Abdülhakim Arvasi kimdir? Tasavvufun hangi kolundan, türbesi nerede?

Abdülhakim Arvasi kimdir? Tasavvufun hangi kolundan, türbesi nerede?

Abdülhakim Arvasi kimdir? Tasavvufun hangi kolundan? Türbesi Nerede?Abdülkadir Geylani ile arasında nasıl bir bağ var? Kısakürek mürşidi Arvasi için hangi şiirleri yazdı? Arvasi Türklerle ilgili hangi yorumu yaptı? Eserleri neler, hayatı nasıl geçti?

Necip Fazıl’ın mürşidim ve kurtarıcım dediği Abdülhakim Arvâsî Hazretleri’nin hayatını sizler için derledik…

Abdülhakim Arvasi kimdir? Tasavvufun hangi kolundan? Türbesi Ankara’nın hangi semtinde bulunuyor? Abdülkadir Geylani ile arasında nasıl bir bağ var? Kısakürek mürşidi Arvasi için hangi şiirleri yazdı? Arvasi Türklerle ilgili hangi yorumu yaptı? Hangi eserleri yazdı, hayatı nasıl geçti?  

Arvasi Hazretleri 1865 yılında Van’ın Başkale kazasında doğdu. Babası Seyyid Mustafa Efendi’dir. Soyu anne tarafından Abdülkadir-i Geylânî Hazretlerine ulaşır.

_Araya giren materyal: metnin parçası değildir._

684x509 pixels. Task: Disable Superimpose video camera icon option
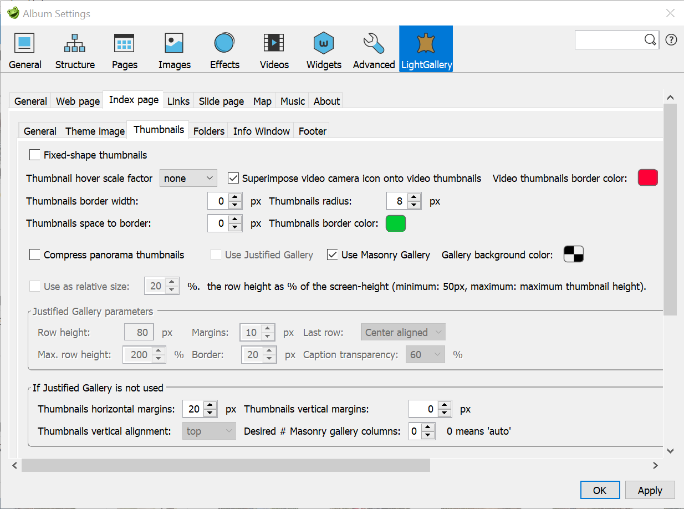pyautogui.click(x=233, y=179)
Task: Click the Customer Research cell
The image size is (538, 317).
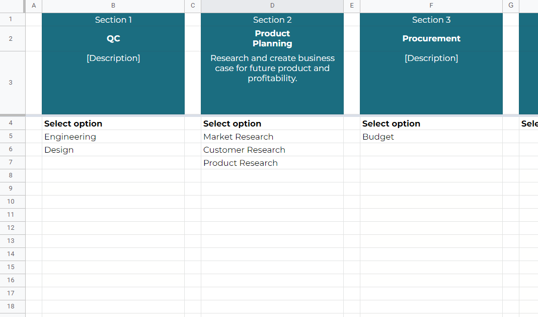Action: (x=272, y=150)
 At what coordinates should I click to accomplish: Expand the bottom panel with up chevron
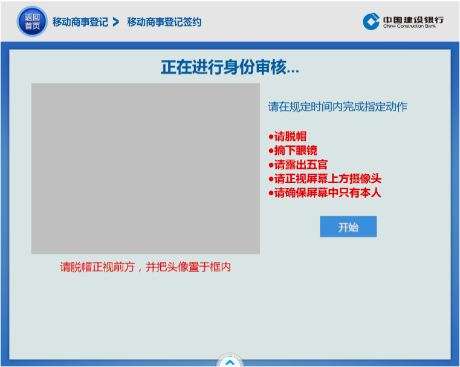[x=230, y=362]
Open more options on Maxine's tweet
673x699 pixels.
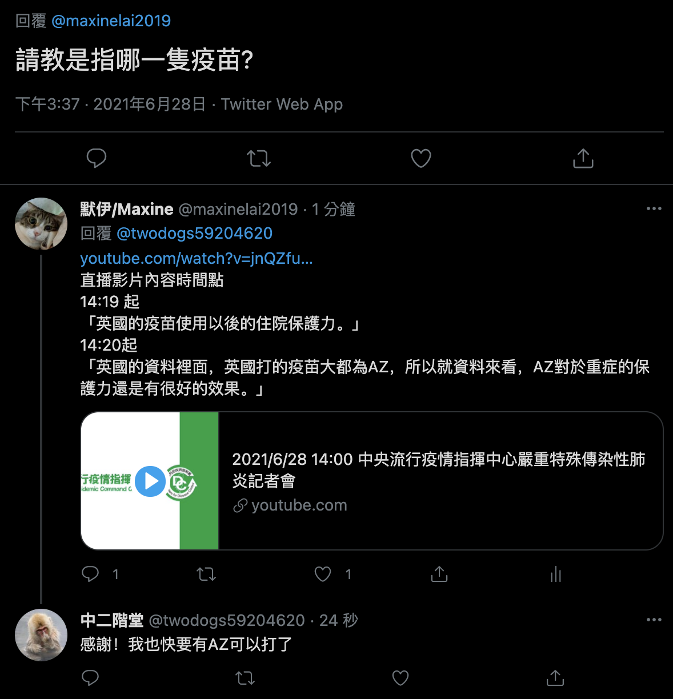[x=654, y=208]
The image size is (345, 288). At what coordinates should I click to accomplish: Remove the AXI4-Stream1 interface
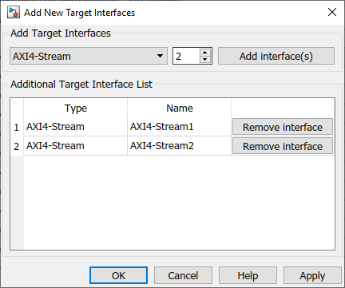[x=283, y=127]
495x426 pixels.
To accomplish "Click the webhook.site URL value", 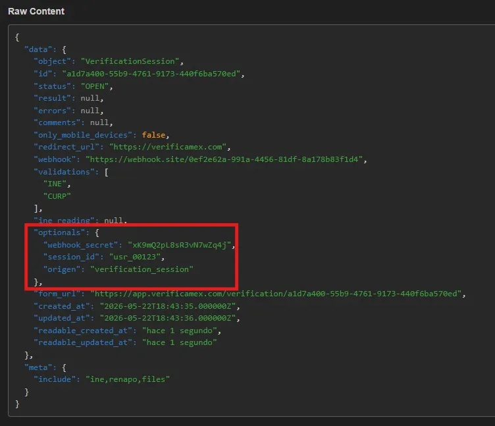I will point(224,159).
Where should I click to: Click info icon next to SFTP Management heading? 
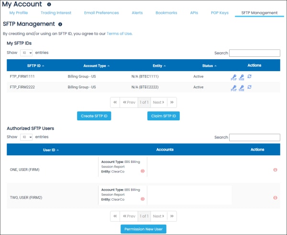pos(60,24)
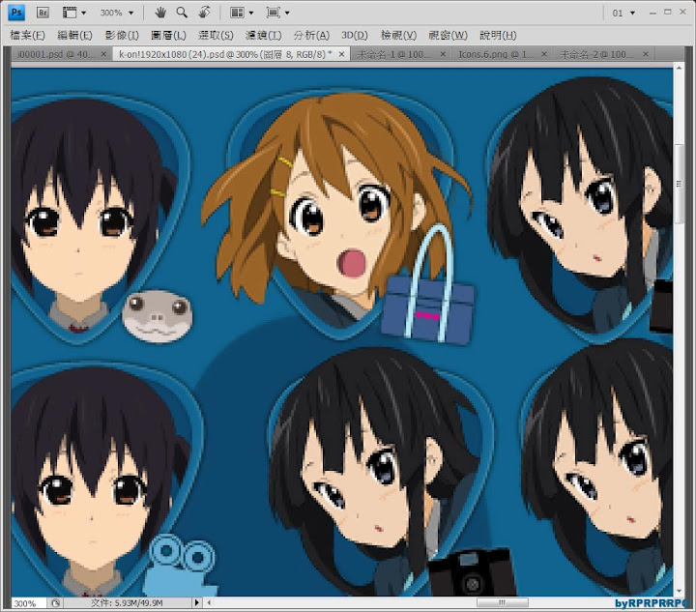Switch to the i00001.psd document tab
Viewport: 696px width, 612px height.
pos(56,54)
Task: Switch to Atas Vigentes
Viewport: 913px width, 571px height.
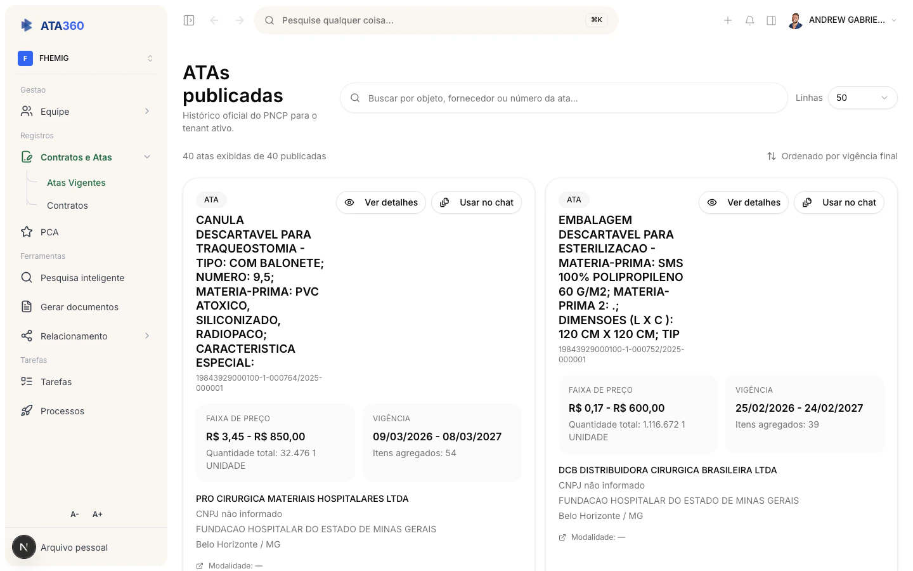Action: tap(76, 182)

Hülâgû Bağdat’ı istilâ ettiğinde (1258) Musul’a hicret eden ataları daha sonra Urfa ve Bitlis’e, oradan da Mısır’a gitmişlerdi. Ailenin büyük oğlu Molla Muhammed bir süre sonra Van’a gelip şehrin güneyinde yüksek dağlar arasında bir köy kurmuş, bu köyde büyük bir dergâh ve iki katlı bir cami inşa ederek oraya Arvas adını vermişti. Kadirî tarikatına mensup olarak faaliyet gösteren ve “Arvas seyyidleri” diye tanınan aile, altı yüz elli yıl varlığını devam ettirerek bugüne ulaşmıştır.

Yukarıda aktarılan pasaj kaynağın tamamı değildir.